-------- Supplied records --------
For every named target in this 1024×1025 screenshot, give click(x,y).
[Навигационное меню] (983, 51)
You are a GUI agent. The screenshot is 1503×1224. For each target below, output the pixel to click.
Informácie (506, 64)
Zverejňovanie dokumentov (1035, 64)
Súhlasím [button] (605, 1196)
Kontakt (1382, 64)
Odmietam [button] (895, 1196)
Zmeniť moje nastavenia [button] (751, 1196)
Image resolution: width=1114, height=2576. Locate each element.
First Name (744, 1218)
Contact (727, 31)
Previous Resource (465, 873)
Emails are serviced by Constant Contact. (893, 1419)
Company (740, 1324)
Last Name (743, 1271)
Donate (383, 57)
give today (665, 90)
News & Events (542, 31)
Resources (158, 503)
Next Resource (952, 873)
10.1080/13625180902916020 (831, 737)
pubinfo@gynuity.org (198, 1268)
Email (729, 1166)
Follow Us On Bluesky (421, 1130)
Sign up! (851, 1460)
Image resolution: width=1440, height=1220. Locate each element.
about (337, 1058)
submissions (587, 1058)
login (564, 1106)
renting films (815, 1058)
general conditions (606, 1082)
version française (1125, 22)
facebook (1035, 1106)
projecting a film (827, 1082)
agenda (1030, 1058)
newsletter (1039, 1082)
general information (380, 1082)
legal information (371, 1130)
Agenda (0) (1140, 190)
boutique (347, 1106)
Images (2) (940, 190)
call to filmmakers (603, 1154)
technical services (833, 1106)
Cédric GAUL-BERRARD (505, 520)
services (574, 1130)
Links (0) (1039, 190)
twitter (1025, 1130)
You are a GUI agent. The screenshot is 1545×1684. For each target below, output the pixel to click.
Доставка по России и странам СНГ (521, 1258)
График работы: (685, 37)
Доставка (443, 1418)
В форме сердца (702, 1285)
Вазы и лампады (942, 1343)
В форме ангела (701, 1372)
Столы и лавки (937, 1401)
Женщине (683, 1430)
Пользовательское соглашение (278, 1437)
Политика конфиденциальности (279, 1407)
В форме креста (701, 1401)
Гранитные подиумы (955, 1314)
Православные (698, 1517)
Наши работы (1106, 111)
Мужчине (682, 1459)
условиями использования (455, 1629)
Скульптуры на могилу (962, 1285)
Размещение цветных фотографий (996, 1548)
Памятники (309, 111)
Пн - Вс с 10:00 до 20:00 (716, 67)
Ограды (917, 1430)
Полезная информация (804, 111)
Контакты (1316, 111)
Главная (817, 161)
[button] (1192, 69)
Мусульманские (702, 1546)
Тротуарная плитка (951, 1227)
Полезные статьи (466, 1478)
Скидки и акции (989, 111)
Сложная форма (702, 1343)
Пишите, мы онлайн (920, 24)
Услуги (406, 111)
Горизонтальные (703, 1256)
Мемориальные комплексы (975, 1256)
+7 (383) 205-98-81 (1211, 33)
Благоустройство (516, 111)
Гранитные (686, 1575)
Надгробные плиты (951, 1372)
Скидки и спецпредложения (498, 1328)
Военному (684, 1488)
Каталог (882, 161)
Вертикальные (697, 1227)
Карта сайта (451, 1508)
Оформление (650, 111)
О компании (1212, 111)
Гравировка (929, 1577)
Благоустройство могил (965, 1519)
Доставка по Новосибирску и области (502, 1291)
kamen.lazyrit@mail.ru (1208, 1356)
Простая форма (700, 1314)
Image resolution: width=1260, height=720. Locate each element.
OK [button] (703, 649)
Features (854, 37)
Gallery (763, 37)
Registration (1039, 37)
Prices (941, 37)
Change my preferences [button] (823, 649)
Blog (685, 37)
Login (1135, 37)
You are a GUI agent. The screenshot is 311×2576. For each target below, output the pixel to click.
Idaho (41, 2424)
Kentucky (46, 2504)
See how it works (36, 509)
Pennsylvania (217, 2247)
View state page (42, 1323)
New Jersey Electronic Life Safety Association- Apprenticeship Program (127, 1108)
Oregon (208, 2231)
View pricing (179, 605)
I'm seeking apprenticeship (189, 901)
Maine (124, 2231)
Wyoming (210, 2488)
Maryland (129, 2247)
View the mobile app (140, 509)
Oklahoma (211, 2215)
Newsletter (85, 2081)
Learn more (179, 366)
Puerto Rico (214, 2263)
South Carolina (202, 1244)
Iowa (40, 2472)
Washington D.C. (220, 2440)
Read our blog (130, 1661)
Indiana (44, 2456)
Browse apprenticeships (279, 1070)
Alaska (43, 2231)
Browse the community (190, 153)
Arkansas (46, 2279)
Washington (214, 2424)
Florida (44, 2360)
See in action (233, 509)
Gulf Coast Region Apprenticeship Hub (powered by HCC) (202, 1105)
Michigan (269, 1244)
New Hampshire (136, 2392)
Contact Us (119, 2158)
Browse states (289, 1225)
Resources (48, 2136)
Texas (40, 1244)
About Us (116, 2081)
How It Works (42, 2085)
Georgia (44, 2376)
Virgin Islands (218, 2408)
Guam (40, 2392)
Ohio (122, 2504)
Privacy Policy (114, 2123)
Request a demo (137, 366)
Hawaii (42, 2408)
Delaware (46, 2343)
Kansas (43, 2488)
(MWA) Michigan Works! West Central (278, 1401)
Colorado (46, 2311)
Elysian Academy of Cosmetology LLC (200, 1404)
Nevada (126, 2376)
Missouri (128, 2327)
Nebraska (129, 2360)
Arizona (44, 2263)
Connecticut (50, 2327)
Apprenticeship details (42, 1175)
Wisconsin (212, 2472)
--------
*Exercise directions*.
Turn every row above, from the one containing "Browse states (289, 1225)" down to the one containing "Arizona (44, 2263)", into a numbered list, leaving out any blank lines.

*Solution to this exercise*.
1. Browse states (289, 1225)
2. Resources (48, 2136)
3. Texas (40, 1244)
4. About Us (116, 2081)
5. How It Works (42, 2085)
6. Georgia (44, 2376)
7. Virgin Islands (218, 2408)
8. Guam (40, 2392)
9. Ohio (122, 2504)
10. Privacy Policy (114, 2123)
11. Request a demo (137, 366)
12. Hawaii (42, 2408)
13. Delaware (46, 2343)
14. Kansas (43, 2488)
15. (MWA) Michigan Works! West Central (278, 1401)
16. Colorado (46, 2311)
17. Elysian Academy of Cosmetology LLC (200, 1404)
18. Nevada (126, 2376)
19. Missouri (128, 2327)
20. Nebraska (129, 2360)
21. Arizona (44, 2263)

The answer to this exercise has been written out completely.